Elbette siyasetin mantığına göre uluslararası kararların alımındaki gecikme, savaştan ve ağır yorgunluktan sonraki müzakere için asgari koşulların hazırlanmasından kaynaklanır. Ancak daha önceki çeşitli savaşlarda ve gerilimlerde işleyen bu geleneksel mantık, günümüzde ve modern iletişim teknolojisi çağında artık geçerli değil. Bu insani trajedinin şiddeti, algıları da allak bullak etti ve işler İsrail ile müttefiklerinin istediği gibi gitmedi. Bir diğer deyişle İsrail tarafı, sesli ve görüntü olarak kınanıyor. Buna tüm dünya da şahit. İsrail’in uluslararası insan hakları hukukuna yönelik ihlalleri, kimsenin örtbas edemeyeceği bir dağa dönüştü. Medya ve sosyal medya teknolojisi yaşanan trajediyi, uzuvları, çocuk ve kadın cesetlerini ve yıkılan hastaneleri tüm suç belgelerini ve aletlerini dünyanın gözlerinin önüne serecek şekilde haberleştirdi.
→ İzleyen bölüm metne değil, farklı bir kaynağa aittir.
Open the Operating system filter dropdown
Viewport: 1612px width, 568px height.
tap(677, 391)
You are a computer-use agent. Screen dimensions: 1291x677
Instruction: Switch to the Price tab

Soru şu: Kayda değer bir etkinliği yoksa siyasi anlamda bir uluslararası toplumdan ne kadar bahsedebiliriz? İsrail’in uluslararası siyasi toplumu ve bu toplumun önde gelen liderlerini umursamadan bir soykırım savaşı yapmasını, göçe mecbur etmesini ve Gazze’yi uluslararası düzeyde yalnızlaştırmasını nasıl açıklayabiliriz?

Dünyanın vicdanı derin bir darbe aldı. Binlerce Gazzeli çocuğun katledilmesinden sonra insanlıktan, haklardan, insandan ve bireysel hukuktan bahsetmek ne kadar da zor olacak.

Gazze’deki mezarlıklar sadece üç hafta içinde binlerce savunmasız çocuğu içine almışken ve İsrail onları hayat haklarından mahrum etmeye karar vermişken, dünya, 20 Kasım Uluslararası Çocuk Hakları Günü’nü kutlayabilecek mi?

Biz uluslararası toplumun üzerine düşeni yapması, uluslararası insan hakları hukukunu zorla uygulatması ve uluslararası sözleşmeleri ihlal edip insan haklarını çiğneyen herkese karşı koyması gerektiğini düşünüyoruz. Uluslararası siyasi toplum için mesele bir varoluş, geçerlilik ve güvenilirlik meselesidir. Zira kendisine verilen rolü yerine getirmemesi; halkları Afrika’nın birçok ülkesinde olduğu gibi sömürü belasından, Filistin’de olduğu gibi işgalden ve ülkeler arasındaki ayrımcılıktan mustarip ülkeler için bu, baskı ve zulüm görme kültürünün yaygınlaşması anlamına gelecek. Bu ise terörün ve şiddetin devamlılığını teşvik eder, insani barışın ve güvenliğin ufkunu keser.

Şu an olan şey, sessizlikte boğulmak ve en güçlünün hayatta kalacağı duygusunu aşılamaktır. İnsanoğlu, orman adamı olmaktan vazgeçip insancıl dünyasını kurdu mu, yoksa henüz bunu beceremedi mi?!

Gazze’de yaşananlar bizi ilkel yaşama geri götürüyor.